Thursday, October 22, 2009

Polarization among state politicians

In a post about NY congressional candidate Dede Scozzafava, political scientist Boris Shor (who generally does what I do, only better and faster, which is a problem), produces the graph below. Just to explain what this is, Shor and Nolan McCarty have collected the NPAT scores for state legislators in all fifty states. The NPAT (National Political Aptitude Test) is administered by Project Vote Smart. He managed to produce a common scale across all the legislatures. The graph shows the ranges of issue stances within the legislatures.
This graph is very cool for me, in particular, because, well, look how darned polarized California looks! It's got the most divergent parties in the nation. This interests me because some roll call studies (particularly Jerry Wright's data) suggest that California has one of the most polarized legislatures, but not the most. It's occassionally surpassed by Wisconsin, Iowa, and a few others.

What Shor's data show, if I understand them correctly**, is that the ideologies of California's elected officials are the most polarized -- not as manifested in roll call votes, but as simple expressions of issues stances. This gets around the issue of agenda control, by which the majority party can pick votes that make the parties look more divergent than they really are. California's parties have been the most effective in the nation at screening out the moderates. There really is No Middle Ground. (Sorry for the shameless plug.)

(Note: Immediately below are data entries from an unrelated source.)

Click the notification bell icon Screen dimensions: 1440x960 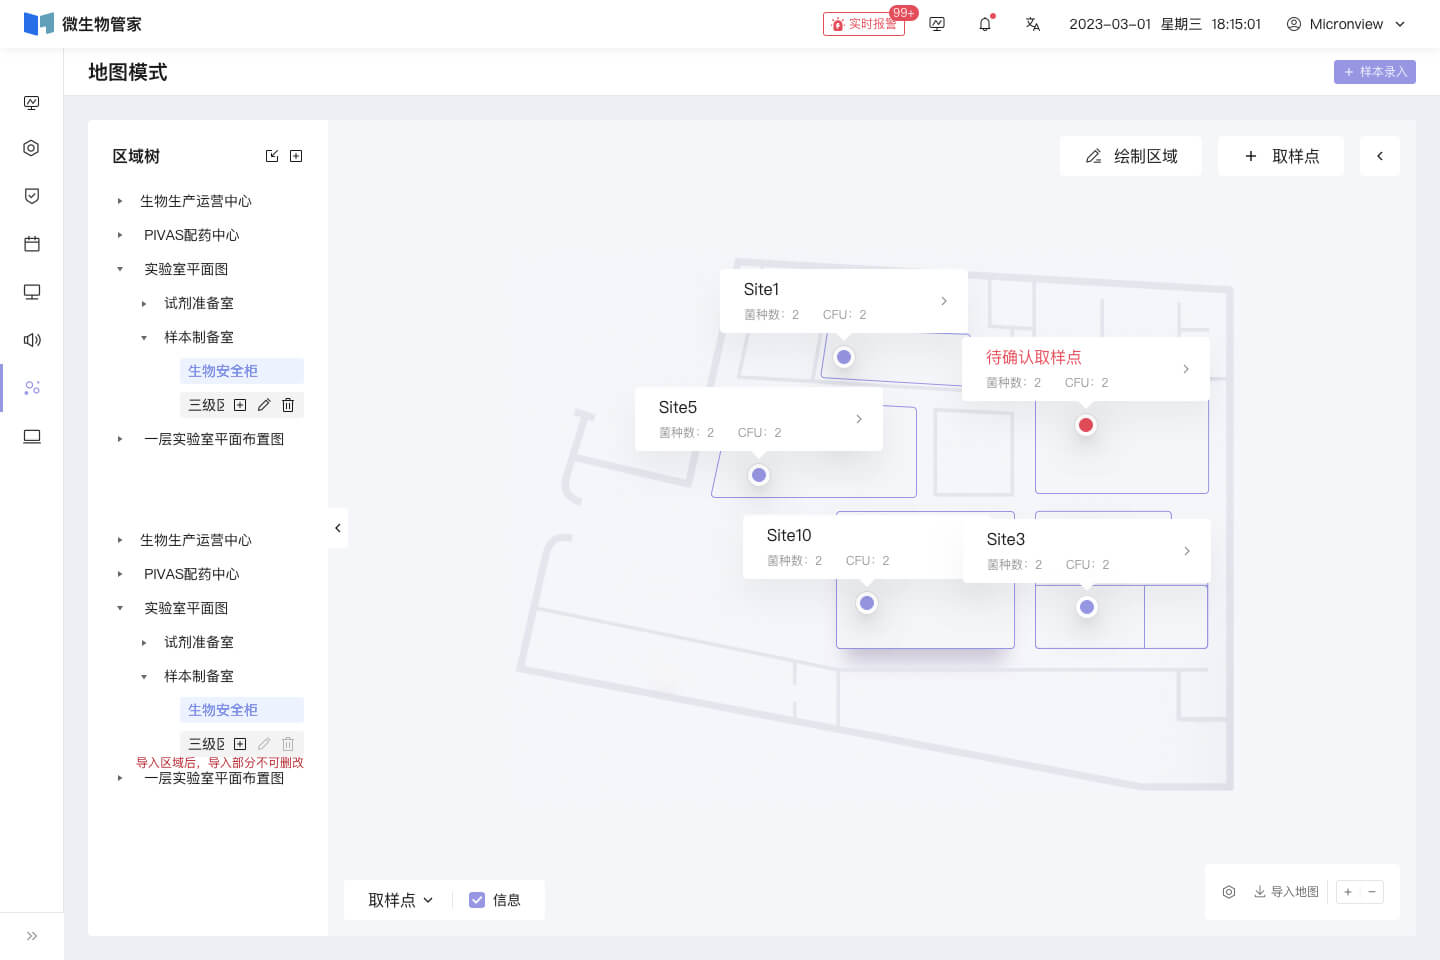coord(985,24)
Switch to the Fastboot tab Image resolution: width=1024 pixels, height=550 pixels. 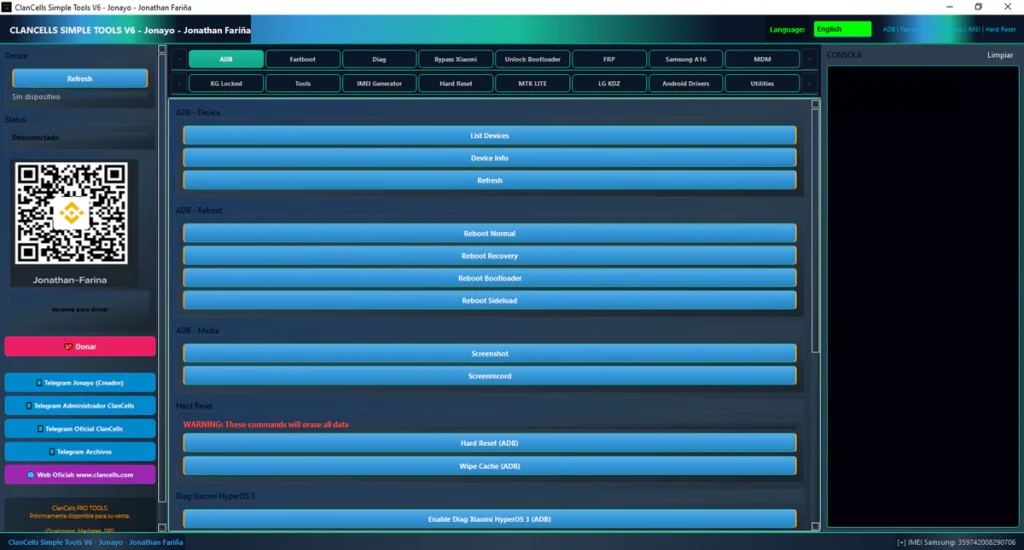[x=302, y=59]
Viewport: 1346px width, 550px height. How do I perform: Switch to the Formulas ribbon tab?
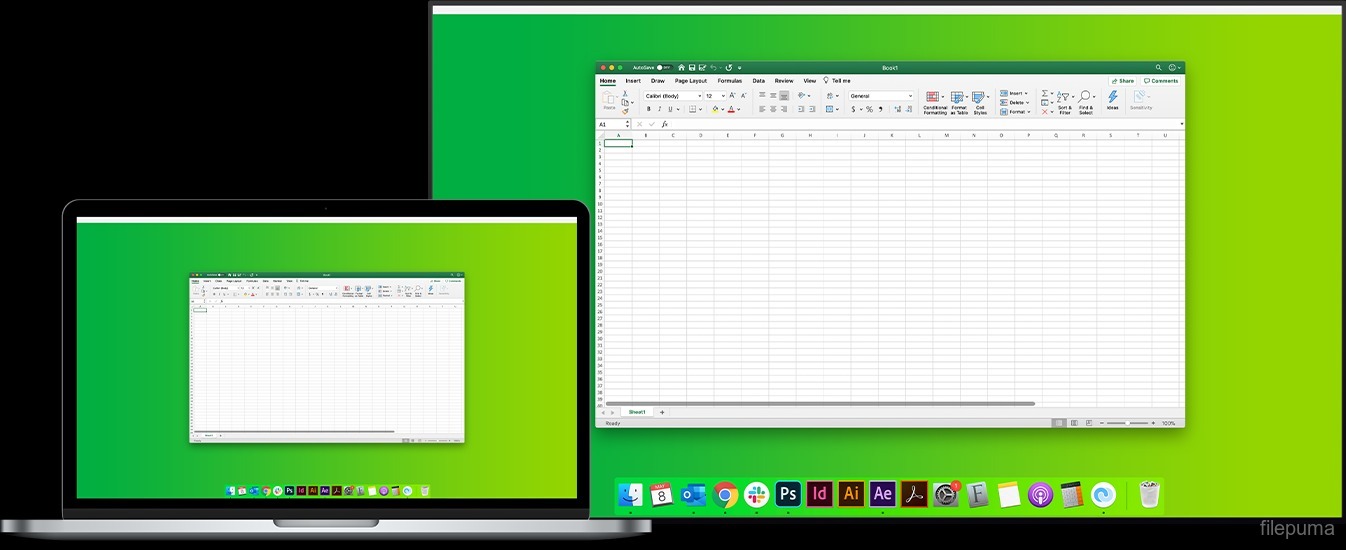click(x=729, y=81)
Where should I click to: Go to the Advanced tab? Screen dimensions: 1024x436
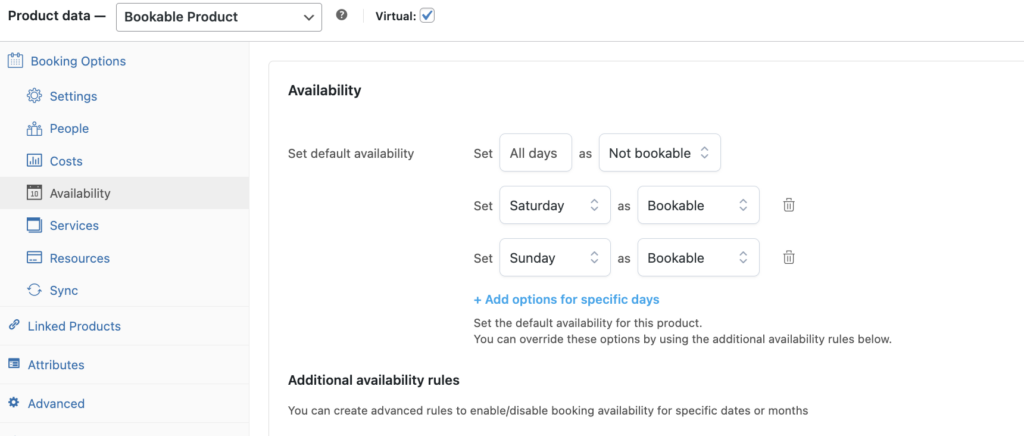click(56, 404)
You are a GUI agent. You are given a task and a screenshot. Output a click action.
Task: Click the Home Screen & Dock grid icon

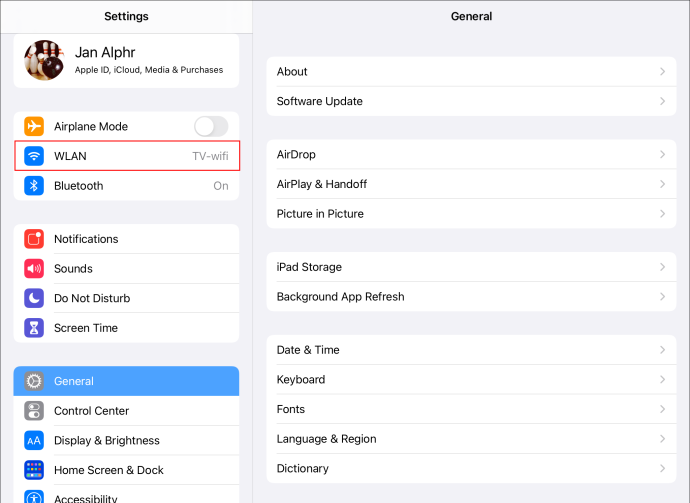[x=34, y=470]
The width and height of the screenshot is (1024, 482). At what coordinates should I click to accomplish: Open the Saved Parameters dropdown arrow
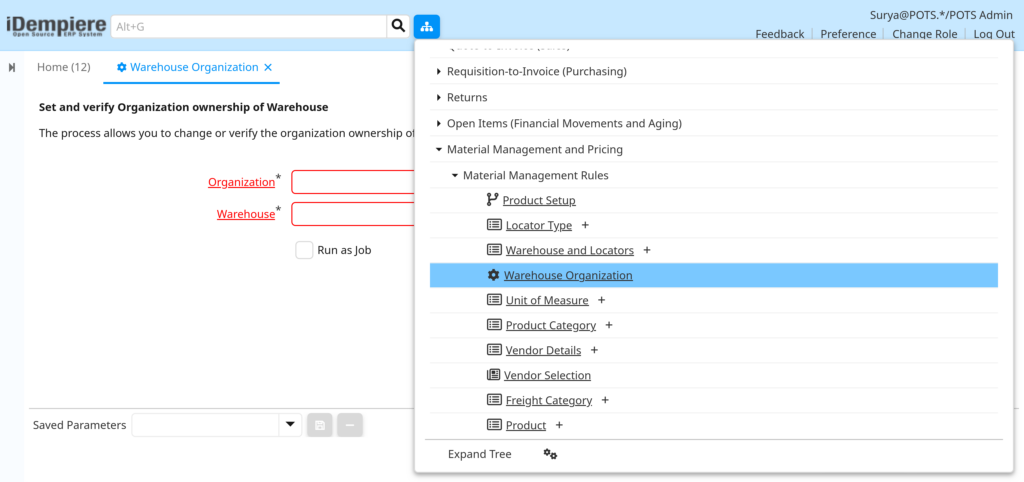[x=290, y=425]
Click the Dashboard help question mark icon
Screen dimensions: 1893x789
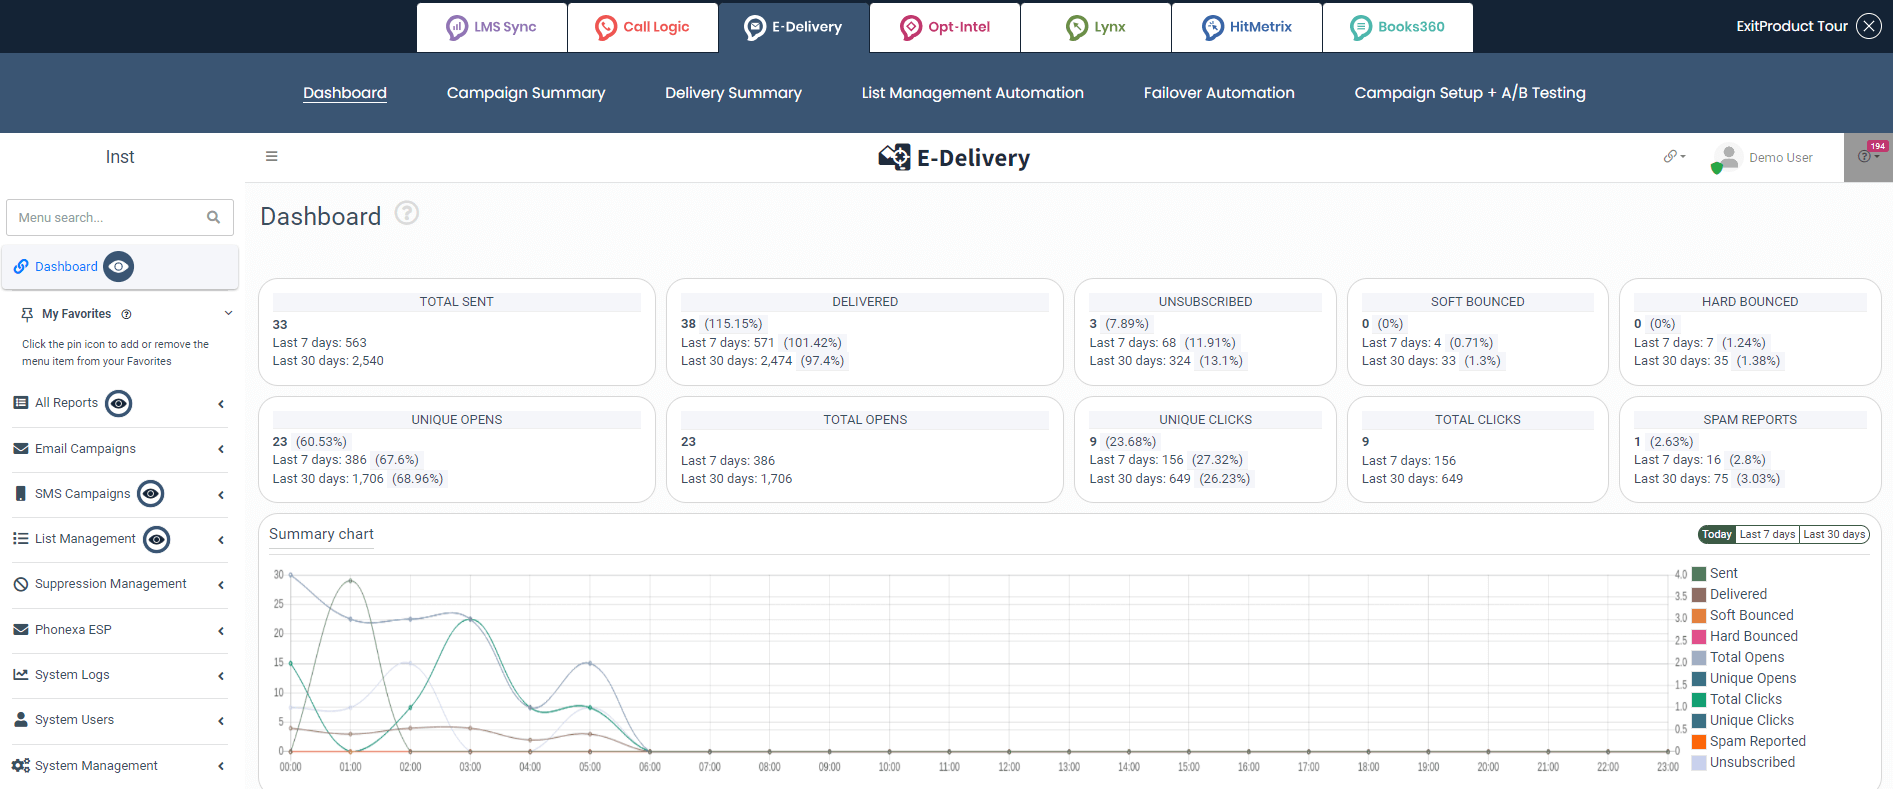406,213
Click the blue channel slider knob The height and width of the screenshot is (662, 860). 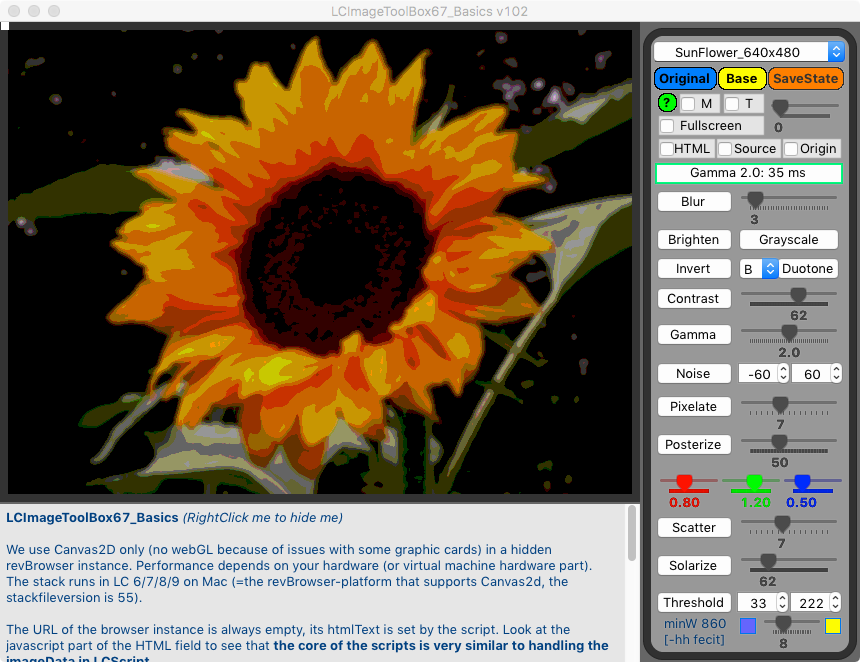tap(802, 482)
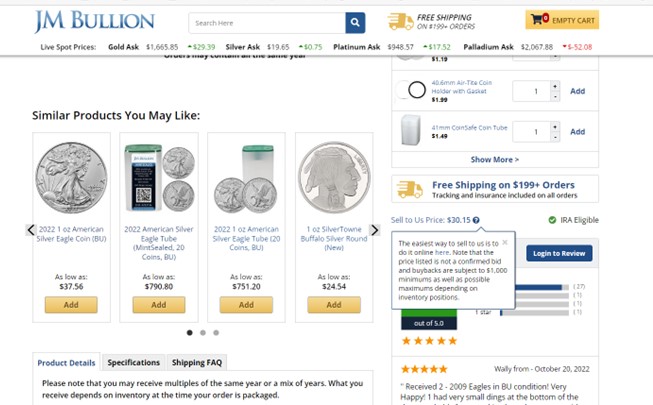This screenshot has height=405, width=653.
Task: Go to next similar products slide
Action: coord(375,230)
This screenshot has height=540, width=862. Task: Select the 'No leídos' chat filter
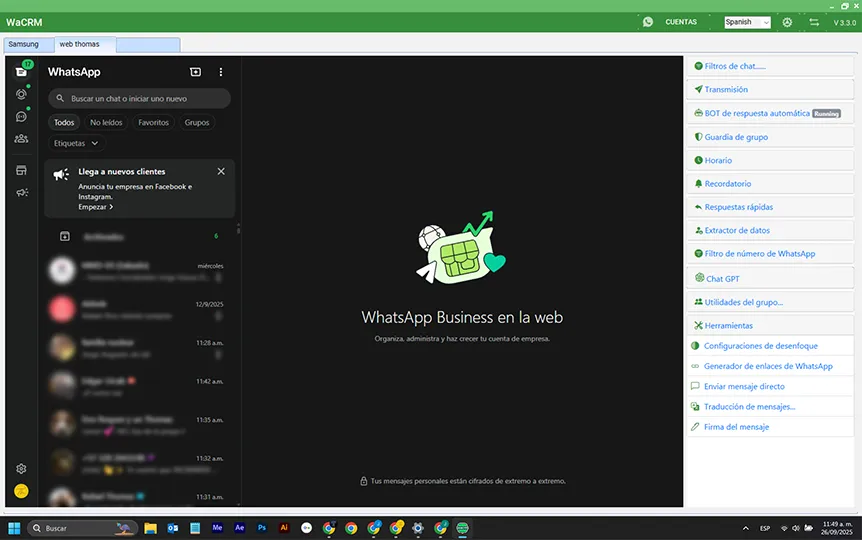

*NPATs have a fairly high non-response rate, as I understand it. One presumes, however, that the non-response rate is uncorrelated with ideology or region.

**Late correction: I apparently did not understand them correctly. As Boris explains in comments, the ideal points are, in fact, derived from roll call data. Apparently 15 years of roll call votes from each state legislature. (I really need to know how they pulled that off.) They used the NPAT scores to create a common space across legislatures. So agenda control is still potentially an issue, but probably not a huge one.


bshor said...

Seth, thanks for the kind words. So actually the nonresponse rate isn't really a problem, because I use both roll call data and Votesmart survey data. The former is to get 100% coverage of all state legislators for the past decade and a half or so, the latter is to put every state into common space with each other and Congress. As long as respondents are consistent in their issue preferences between roll call voting and survey response, I'm ok...

About California -- yeah, that pretty much jumps out at you, doesn't it?

Anonymous said...

Apparently 15 years of roll call votes from each state legislature. (I really need to know how they pulled that off.)

They've set up tools so that as soon as they get an electronic copy of the journal, they can have a student input some appropriate parameters into a perl or python program that, once set, scans through the entire set of journals for roll-calls. It helps that the way journals display roll-call votes fall into a few relatively easily coded categories.

Then they combine that with OCR to turn paper journals they've ILL'ed into electronic journals.

Even apart from having the roll-call data too, nonresponse bias doesn't seem to be much of a problem. If you predict NPAT participation with vote-based nominate scores by party in Wright's data, they're only significant for a few chambers, so NPAT participants vote pretty much like their nonparticipant copartisans. Now that I think about it, they may even be jointly insignificant across chambers.